Work to complete:
Lines from the beginning of the data through the line containing "Given: Open Real Estate XLRE chart" are to be copied exactly, with no other line included.

══════════════════════════════

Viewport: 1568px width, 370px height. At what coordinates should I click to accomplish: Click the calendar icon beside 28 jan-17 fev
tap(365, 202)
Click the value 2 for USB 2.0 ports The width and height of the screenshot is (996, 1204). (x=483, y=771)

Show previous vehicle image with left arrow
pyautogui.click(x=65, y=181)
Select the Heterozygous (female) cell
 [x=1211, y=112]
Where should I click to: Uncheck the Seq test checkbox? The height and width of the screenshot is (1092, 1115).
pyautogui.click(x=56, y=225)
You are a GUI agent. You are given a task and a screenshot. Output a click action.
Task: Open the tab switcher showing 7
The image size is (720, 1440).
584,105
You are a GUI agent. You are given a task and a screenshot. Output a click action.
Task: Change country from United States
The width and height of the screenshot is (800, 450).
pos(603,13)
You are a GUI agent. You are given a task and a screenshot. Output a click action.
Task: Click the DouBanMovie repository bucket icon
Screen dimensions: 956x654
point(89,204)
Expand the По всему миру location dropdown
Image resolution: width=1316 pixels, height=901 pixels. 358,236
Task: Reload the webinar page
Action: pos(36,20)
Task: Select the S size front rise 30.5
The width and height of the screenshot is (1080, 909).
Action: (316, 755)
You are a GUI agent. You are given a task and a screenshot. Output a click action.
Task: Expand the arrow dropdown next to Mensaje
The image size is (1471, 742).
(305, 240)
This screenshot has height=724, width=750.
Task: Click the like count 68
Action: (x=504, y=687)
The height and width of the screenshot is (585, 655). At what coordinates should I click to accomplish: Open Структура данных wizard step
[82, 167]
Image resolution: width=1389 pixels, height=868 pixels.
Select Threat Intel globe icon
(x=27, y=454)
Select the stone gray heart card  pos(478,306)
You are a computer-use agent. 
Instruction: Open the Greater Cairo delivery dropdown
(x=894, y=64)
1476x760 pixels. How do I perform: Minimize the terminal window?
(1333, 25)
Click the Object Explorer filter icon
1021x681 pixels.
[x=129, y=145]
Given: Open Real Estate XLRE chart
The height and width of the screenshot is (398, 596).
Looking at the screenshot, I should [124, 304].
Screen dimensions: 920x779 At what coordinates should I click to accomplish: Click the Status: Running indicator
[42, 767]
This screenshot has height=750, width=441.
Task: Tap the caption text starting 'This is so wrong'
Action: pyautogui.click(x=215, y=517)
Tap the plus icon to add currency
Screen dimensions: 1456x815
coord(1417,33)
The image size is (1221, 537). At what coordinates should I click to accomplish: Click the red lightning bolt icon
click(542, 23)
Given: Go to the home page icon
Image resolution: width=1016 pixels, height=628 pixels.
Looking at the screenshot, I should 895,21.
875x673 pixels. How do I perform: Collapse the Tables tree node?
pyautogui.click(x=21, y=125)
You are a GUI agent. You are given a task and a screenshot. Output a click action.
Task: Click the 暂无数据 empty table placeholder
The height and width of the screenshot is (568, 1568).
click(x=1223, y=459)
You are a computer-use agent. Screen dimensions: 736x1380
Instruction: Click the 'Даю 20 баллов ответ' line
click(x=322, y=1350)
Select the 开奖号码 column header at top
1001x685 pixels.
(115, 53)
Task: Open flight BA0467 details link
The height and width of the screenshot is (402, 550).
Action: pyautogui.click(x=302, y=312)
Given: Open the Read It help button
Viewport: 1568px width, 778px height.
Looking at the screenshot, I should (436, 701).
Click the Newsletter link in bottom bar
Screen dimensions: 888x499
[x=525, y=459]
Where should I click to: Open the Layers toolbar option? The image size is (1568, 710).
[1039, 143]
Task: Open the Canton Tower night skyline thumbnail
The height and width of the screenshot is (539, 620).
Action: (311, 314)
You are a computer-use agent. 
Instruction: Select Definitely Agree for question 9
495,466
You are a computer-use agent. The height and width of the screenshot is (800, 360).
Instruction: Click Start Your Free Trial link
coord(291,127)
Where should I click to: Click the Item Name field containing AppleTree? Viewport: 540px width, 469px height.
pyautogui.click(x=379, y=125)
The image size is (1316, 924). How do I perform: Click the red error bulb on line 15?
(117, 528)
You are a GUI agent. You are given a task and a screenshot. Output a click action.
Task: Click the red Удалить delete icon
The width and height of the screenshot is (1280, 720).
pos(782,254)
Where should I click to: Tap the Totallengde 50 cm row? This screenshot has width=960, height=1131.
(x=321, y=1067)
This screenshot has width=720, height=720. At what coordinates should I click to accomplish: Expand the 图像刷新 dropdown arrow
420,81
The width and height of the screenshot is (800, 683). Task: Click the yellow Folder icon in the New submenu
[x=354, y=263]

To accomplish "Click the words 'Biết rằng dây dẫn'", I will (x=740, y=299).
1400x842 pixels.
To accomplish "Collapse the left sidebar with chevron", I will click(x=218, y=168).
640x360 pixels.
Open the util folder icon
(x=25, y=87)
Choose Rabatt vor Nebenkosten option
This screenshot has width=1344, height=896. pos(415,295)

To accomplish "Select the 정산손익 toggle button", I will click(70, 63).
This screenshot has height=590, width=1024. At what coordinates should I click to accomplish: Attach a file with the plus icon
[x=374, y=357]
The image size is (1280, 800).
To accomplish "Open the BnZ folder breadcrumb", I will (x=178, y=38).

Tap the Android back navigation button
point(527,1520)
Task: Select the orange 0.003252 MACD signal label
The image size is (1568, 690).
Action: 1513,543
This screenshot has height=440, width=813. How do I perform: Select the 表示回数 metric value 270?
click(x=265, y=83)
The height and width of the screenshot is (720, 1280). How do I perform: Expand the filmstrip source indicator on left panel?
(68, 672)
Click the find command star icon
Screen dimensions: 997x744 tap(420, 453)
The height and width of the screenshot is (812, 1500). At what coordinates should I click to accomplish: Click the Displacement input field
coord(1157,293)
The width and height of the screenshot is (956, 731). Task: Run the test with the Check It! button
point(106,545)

══════════════════════════════

Solution to this task:
Viewport: 1568px width, 370px height. At what coordinates should I click to accomplish: Click the calendar icon beside 28 jan-17 fev
tap(365, 202)
Click the value 2 for USB 2.0 ports The width and height of the screenshot is (996, 1204). (x=483, y=771)

Show previous vehicle image with left arrow
pyautogui.click(x=65, y=181)
Select the Heterozygous (female) cell
 [x=1211, y=112]
Where should I click to: Uncheck the Seq test checkbox? The height and width of the screenshot is (1092, 1115).
pyautogui.click(x=56, y=225)
You are a GUI agent. You are given a task and a screenshot. Output a click action.
Task: Open the tab switcher showing 7
The image size is (720, 1440).
584,105
You are a GUI agent. You are given a task and a screenshot. Output a click action.
Task: Change country from United States
The width and height of the screenshot is (800, 450).
pos(603,13)
You are a GUI agent. You are given a task and a screenshot. Output a click action.
Task: Click the DouBanMovie repository bucket icon
Screen dimensions: 956x654
point(89,204)
Expand the По всему миру location dropdown
Image resolution: width=1316 pixels, height=901 pixels. 358,236
Task: Reload the webinar page
Action: pos(36,20)
Task: Select the S size front rise 30.5
The width and height of the screenshot is (1080, 909).
Action: (316, 755)
You are a GUI agent. You are given a task and a screenshot. Output a click action.
Task: Expand the arrow dropdown next to Mensaje
The image size is (1471, 742).
(305, 240)
This screenshot has height=724, width=750.
Task: Click the like count 68
Action: (x=504, y=687)
The height and width of the screenshot is (585, 655). At what coordinates should I click to accomplish: Open Структура данных wizard step
[82, 167]
Image resolution: width=1389 pixels, height=868 pixels.
Select Threat Intel globe icon
(x=27, y=454)
Select the stone gray heart card  pos(478,306)
You are a computer-use agent. 
Instruction: Open the Greater Cairo delivery dropdown
(x=894, y=64)
1476x760 pixels. How do I perform: Minimize the terminal window?
(1333, 25)
Click the Object Explorer filter icon
1021x681 pixels.
[x=129, y=145]
Given: Open Real Estate XLRE chart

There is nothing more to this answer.